Problem ->
How many lines of the data contain the word "profile"? Give only that number.

(Saved data entries)
====

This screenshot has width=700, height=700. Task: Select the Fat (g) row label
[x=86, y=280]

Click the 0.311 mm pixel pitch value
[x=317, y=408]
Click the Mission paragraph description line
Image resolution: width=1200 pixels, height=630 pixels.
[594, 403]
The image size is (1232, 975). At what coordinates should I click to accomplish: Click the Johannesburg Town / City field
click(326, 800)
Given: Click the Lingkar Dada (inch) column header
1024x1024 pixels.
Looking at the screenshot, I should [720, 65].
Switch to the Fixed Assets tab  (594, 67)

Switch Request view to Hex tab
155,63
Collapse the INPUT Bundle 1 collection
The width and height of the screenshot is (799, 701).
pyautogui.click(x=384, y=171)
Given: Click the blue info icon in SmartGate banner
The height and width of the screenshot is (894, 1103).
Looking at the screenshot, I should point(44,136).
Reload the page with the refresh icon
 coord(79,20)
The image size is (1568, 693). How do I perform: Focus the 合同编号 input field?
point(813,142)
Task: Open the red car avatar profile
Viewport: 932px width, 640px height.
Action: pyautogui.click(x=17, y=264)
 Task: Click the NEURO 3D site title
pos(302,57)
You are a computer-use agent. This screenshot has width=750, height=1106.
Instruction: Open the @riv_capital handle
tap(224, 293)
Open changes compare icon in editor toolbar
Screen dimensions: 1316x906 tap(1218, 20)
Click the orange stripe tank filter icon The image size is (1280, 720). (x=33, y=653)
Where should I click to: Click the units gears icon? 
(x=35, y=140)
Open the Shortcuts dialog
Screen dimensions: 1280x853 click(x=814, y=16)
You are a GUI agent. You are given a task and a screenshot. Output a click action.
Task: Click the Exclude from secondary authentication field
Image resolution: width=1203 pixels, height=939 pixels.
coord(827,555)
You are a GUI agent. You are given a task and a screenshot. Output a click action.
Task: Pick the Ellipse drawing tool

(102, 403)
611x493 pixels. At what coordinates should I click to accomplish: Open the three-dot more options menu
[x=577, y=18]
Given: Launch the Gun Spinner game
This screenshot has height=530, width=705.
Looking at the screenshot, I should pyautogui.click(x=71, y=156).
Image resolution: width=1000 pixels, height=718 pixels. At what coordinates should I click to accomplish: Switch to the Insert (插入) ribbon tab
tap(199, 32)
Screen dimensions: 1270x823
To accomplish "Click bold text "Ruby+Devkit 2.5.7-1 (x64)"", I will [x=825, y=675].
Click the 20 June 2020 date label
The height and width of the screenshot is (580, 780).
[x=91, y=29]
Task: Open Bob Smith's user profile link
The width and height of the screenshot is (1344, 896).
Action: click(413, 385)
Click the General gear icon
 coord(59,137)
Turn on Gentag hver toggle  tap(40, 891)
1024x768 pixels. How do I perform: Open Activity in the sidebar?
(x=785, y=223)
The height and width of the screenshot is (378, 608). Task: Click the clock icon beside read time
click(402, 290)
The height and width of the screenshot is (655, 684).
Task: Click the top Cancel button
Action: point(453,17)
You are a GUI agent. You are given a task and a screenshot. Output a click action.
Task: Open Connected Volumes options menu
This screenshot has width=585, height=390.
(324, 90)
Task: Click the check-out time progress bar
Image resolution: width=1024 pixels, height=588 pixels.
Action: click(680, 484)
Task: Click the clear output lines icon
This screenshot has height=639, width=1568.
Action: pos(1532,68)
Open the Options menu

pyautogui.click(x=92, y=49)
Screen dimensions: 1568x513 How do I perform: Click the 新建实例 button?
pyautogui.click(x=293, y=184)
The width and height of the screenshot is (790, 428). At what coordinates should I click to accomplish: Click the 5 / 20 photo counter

====

Exercise answer ->
2